Avoid executors for:
- Network calls – they are inherently async, use callback messages.
- Heavy processing (> 10ms) that could block the UI – consider web workers or async processing.
- Operations that depend on async state – use observables.
Summary
The event bus pattern, when extended with synchronous executors, becomes a complete communication substrate for your frontend application. You now have a unified API for:
- Notifications (
fire) - Asynchronous requests (
fireCallback) - Synchronous requests (
exec)
All three share the same benefits: decoupling, testability, middleware support, and swappability.

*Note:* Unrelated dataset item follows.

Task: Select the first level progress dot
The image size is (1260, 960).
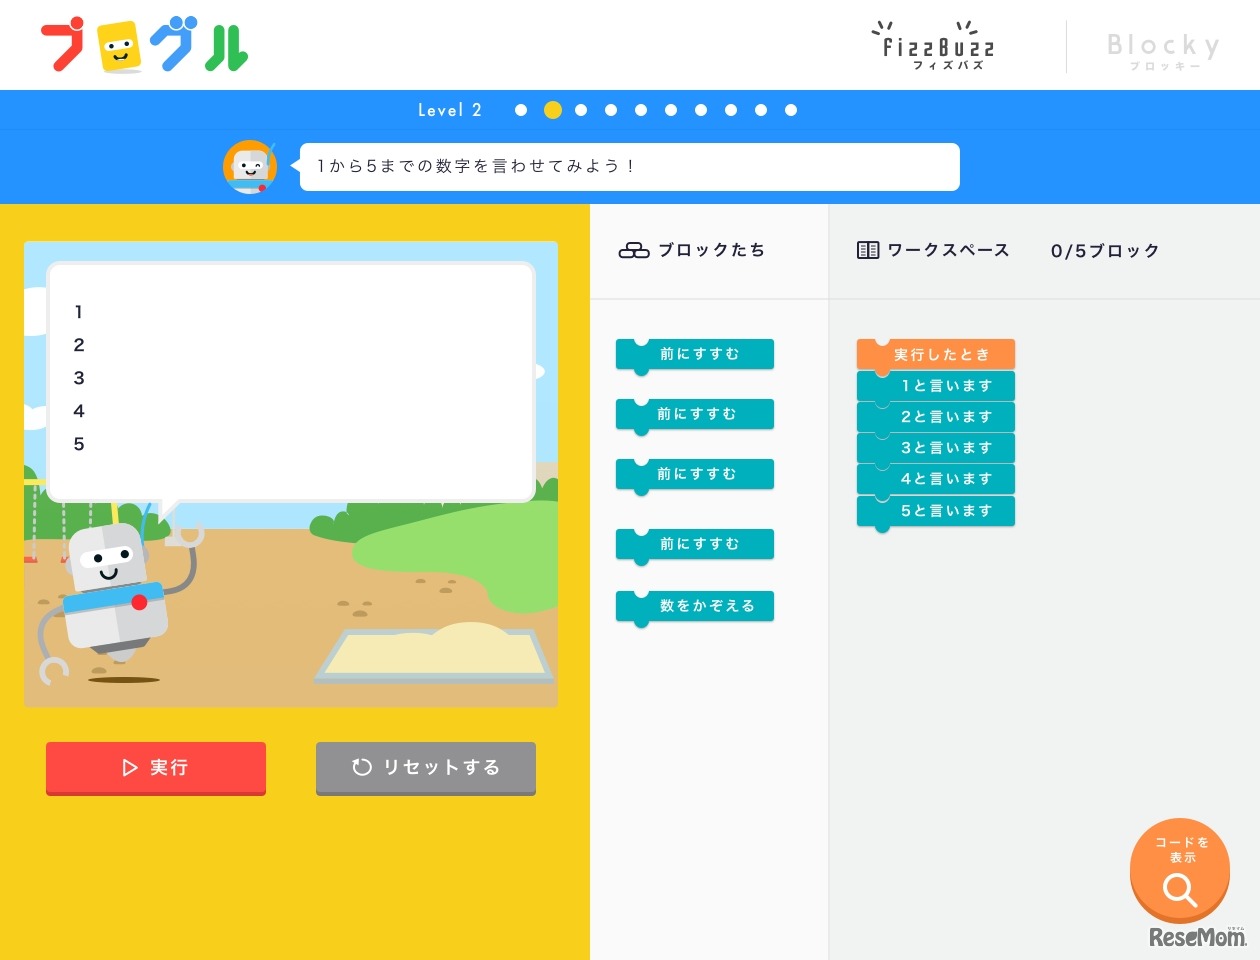Action: pos(520,110)
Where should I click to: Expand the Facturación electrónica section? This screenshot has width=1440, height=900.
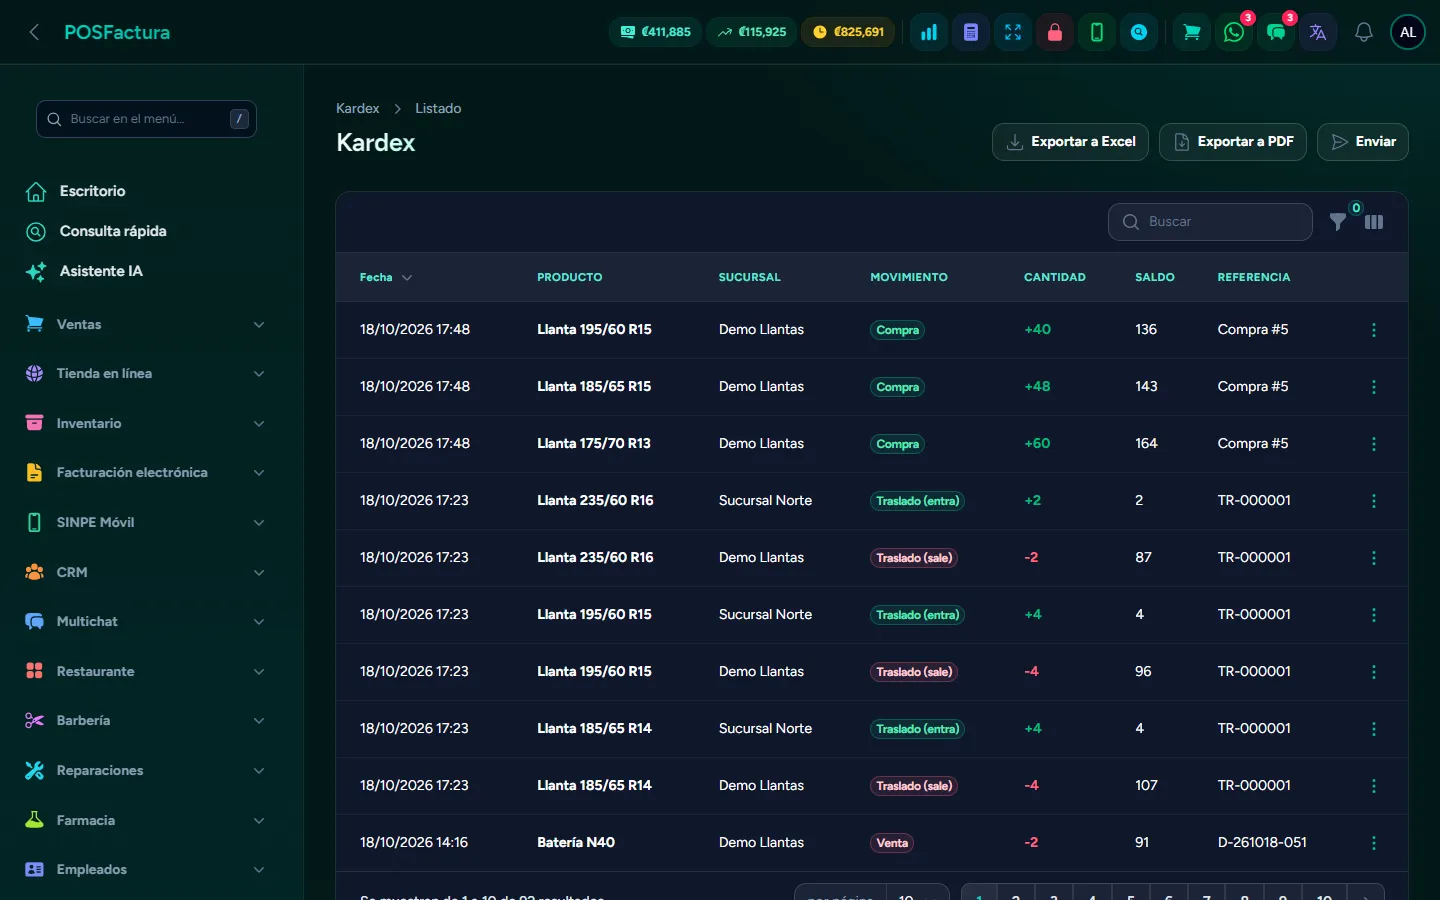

By adopting executors, you close a gap that is often left open in event‑driven architectures – the handling of fast, local, synchronous operations – without sacrificing the architectural purity you’ve gained.
The examples in this article are built on the @artstesh/postboy library, which provides all three message types out of the box, with strong TypeScript support and lifecycle management. But the pattern itself is universal. Whether you build your own bus or use an existing one, consider adding synchronous messages to your toolbox. They complete the picture and make your architecture truly consistent.